Odil Hannes Steck schlug 1982 folgende Gliederung dieses Hymnus vor:

  • Hymnuseinleitung: Vers 1a „Lobe, meine Seele, JHWH!“
  • Hauptteil des Hymnus:
    • Verse 1b–2a – Majestät JHWHs
    • JHWH als Schöpfer in den drei kosmologischen Räumen: 1. dem überirdischen Luftraum (Verse 2b–4), 2. Festland und 3. Meer, zunächst die Scheidung beider (Verse 5–9), dann das Festland ausführlich (Verse 10–23) und das Meer in knapper Form (Verse 25–26) je für sich
    • Verse 27–30 „in gewichtiger Schlußstellung“ als Abschnitt, der JHWH „als den Spender des Lebens preist, seines Daseins, seiner Frist und seiner Versorgung mit Nahrung.“[3]
    • Verse 31–32 – Majestät JHWHs
  • Vierteiliger Abgesang: Verse 33–35

Diese „magistrale Analyse“[4] Stecks übernimmt Frank-Lothar Hossfeld für seinen endtextorientierten Kommentar (2008) und bietet für Psalm 104 ein vierteiliges Aufbauschema:

  • I Verse 1–4: Eröffnung
  • II Verse 5–26: Die Erde als Lebenshaus
  • III Verse 27–30: „Theologische Reflexion: Abhängigkeit der Geschöpfe vom Schöpfer“,[5] dem Spender des Lebensatems und der Nahrung
  • IV Verse 31–35: Abschluss

Literarkritik

Klaus Dieter Seybold schied 1984 den Schlussteil von Psalm 104 als sekundär aus. Die Verse 31–35 seien eine lockere Abfolge von Unterschriften, die von verschiedenen Händen, mutmaßlich in der Reihenfolge, in der sie sich jetzt finden, an den eigentlichen Psalmschluss in Vers 30 angefügt worden seien und somit die lebhafte Diskussion über diesen Psalm bei seinen frühen Lesern erkennen lassen.[6]

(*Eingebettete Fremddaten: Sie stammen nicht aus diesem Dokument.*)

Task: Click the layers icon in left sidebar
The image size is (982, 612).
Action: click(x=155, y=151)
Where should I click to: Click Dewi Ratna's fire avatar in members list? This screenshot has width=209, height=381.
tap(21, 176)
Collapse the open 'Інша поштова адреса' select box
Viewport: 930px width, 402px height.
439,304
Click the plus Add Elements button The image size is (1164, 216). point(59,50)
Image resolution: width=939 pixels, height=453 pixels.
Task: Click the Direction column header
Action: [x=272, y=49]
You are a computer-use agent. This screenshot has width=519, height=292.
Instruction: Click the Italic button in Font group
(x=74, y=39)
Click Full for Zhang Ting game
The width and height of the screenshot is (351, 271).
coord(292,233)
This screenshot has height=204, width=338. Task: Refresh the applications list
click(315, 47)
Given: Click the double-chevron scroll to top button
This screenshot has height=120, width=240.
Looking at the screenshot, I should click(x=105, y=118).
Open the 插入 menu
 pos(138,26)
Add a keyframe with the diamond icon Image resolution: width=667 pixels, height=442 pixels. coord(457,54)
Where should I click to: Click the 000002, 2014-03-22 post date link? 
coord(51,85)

Hermann Spieckermann nahm 1989 einen Grundtext des Psalms und drei Fortschreibungen an:[7]

  • Grundform: Verse 1aβ–4. 10–11. 14–18. 20–24aα. 24b. 27–29a. 30. 33.
  • Erste Fortschreibung: Verse 5–7. 9. 12–13. 19. 24aβ. 25–26. 29b. 31–32. 34–35a.
  • Zweite Fortschreibung: Verse 8 und 35bα
  • Dritte Fortschreibung: Vers 35bβ (das Halleluja).

Matthias Köckert (2000) sieht ein dreistufiges Wachstum des Psalms. Die älteste Schicht, eine Partizipialreihe, sei im 7. Jahrhundert oder später durch eine „Du-Schicht“ erweitert worden. Hinzu kam in nachexilischer Zeit eine Ergänzung durch einen Verfasser, der an der uranfänglichen göttlichen Gründungsakt der Schöpfung interessiert war, und zuletzt noch kleine Eingriffe von Redaktoren bei der Aufnahme des Textes in das Buch der Psalmen.

Integration ins Buch der Psalmen

Aufbauend auf Spieckermanns und Köckerts Annahme eines Grundpsalms mit Fortschreibungen, erklärt Hossfeld die oft beobachtete Bezogenheit der Psalmen 103 und 104 aufeinander so: Aus exilischer Zeit stammen sowohl der Grundpsalm 103 (Verse 1–14) als auch der Grundpsalm 104. Beide stimmen überein in den Konzepten von JHWH als Spender guter Gaben und Lebenserneuerer sowie der (Mit-)Geschöpflichkeit des Menschen. Es habe sich für eine wohl nachexilische Redaktion nahegelegt, diese beiden Grundpsalmen „in einer Art Diptychon“ zusammenzustellen. Dann erweiterte die Redaktion Psalm 103 und entfaltete dort das vom Anfang des Psalms 104 angeregte Motiv von JHWH als Herrscher mit himmlischem Hofstaat; umgekehrt trug die Redaktion das Motiv des Staubes aus Ps 103,14 LUT in Ps 104,29 LUT ein. Die Verklammerung beider Psalmen wird durch die übereinstimmenden Rahmenverse beider Psalmen (Selbstaufforderung zum Lob JHWHs) betont.[8]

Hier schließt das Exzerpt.